Christianity Reborn: The Global Expansion of Evangelicalism in the Twentieth Century

Christianity Reborn: The Global Expansion of Evangelicalism in the Twentieth Century

Christianity Reborn: The Global Expansion of Evangelicalism in the Twentieth Century

Christianity Reborn: The Global Expansion of Evangelicalism in the Twentieth Century

Synopsis

"Christianity Reborn" provides the first transnational in-depth analysis of the global expansion of evangelical Protestantism during the past century. While the growth of evangelical Christianity in the non-Western world has already been documented, the significance of this book lies in its scholarly treatment of that phenomenon.

Written by prominent historians of religion, these chapters explore the expansion of evangelical (including charismatic) Christianity in non-English-speaking lands, with special reference to dynamic indigenous responses. The range of locations covered includes western and southern Africa, eastern and southern Asia, Latin America, and Oceania. The concluding essay provides a sociological account of evangelicalismbs success, highlighting its ability to create a multiplicity of faith communities suited to very different ethnic, racial, and geographical regions.
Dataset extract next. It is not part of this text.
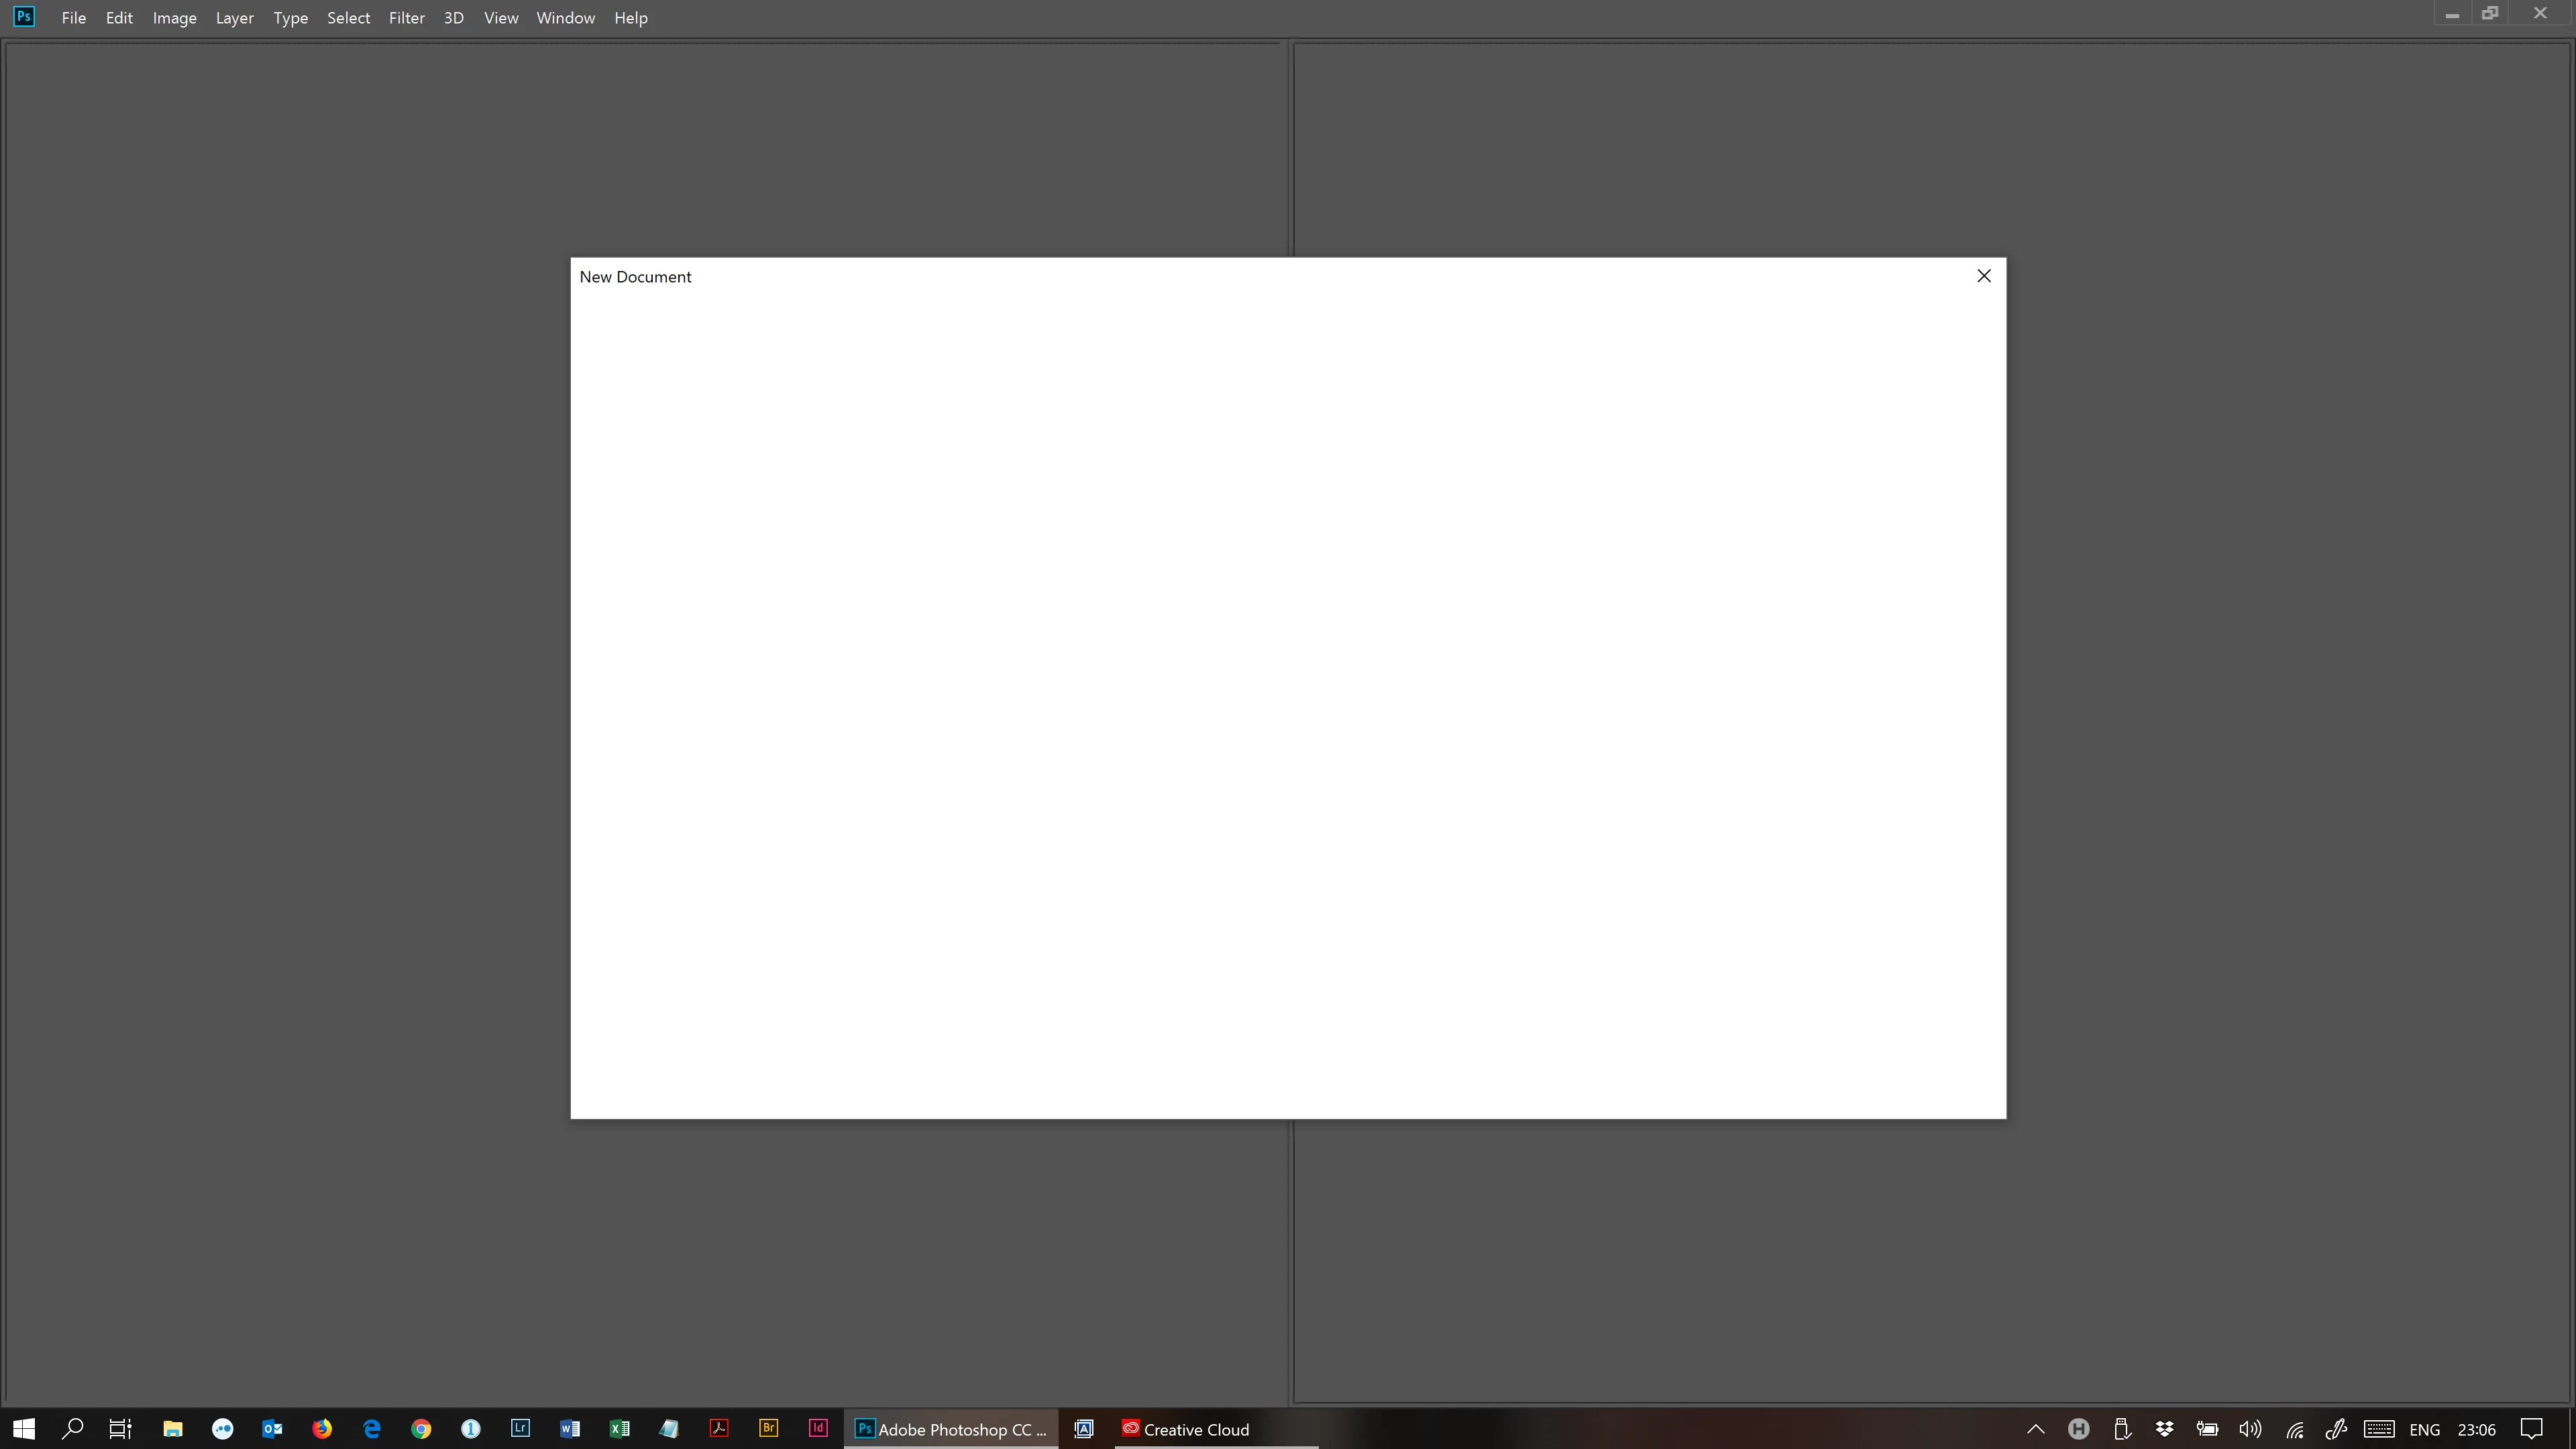Open the Filter menu
This screenshot has width=2576, height=1449.
[x=406, y=18]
At a time of great interest in the growth of Christianity in the non-Western world, this volume makes an important contribution to our understanding of what may be another turning point in the historical development of evangelical faith.

Excerpt

Three religious movements in the world today can claim to be global faiths: Roman Catholicism, Islam, and evangelicalism. Of these three, it is perhaps surprising that the evangelical movement is so little studied and poorly understood. Though the corpus of material on its history in the West has been growing, evangelicalism still remains relatively unexamined for being such an influential religious and social phenomenon. If our knowledge of evangelicalism in the West is limited, our knowledge of how it has fared in the nonWestern world is, by comparison, far weaker; there still is very little available to scholars and serious readers on the nature and growth of evangelicalism beyond the English-speaking world.

Several reasons may be advanced for this neglect. Many Western historians and social scientists view evangelicalism as a spent force, more a movement of the past than the wave of the future. This assumption leads many to conclude that there is little need to treat evangelicalism seriously as an object of academic study. On an ideological level, an overriding assumption among many academics is the notion that “modernization” inevitably produces secularization. This view has led many toward the expectation that religion in general would become increasingly marginalized and moribund; evangelicalism would thus, in turn, cease to be a lively option for people in the modern world. This view was undoubtedly confirmed and strengthened in the minds of many in the English-speaking world by the apparent decline of evangelicalism in Britain and America during the interwar period.

1. Joel Carpenter has argued that this “decline” in America, at least, was perhaps more apparent than real. Joel A. Carpenter, Revive Us Again: The Reawakening of American Fundamentalism (New York, 1997).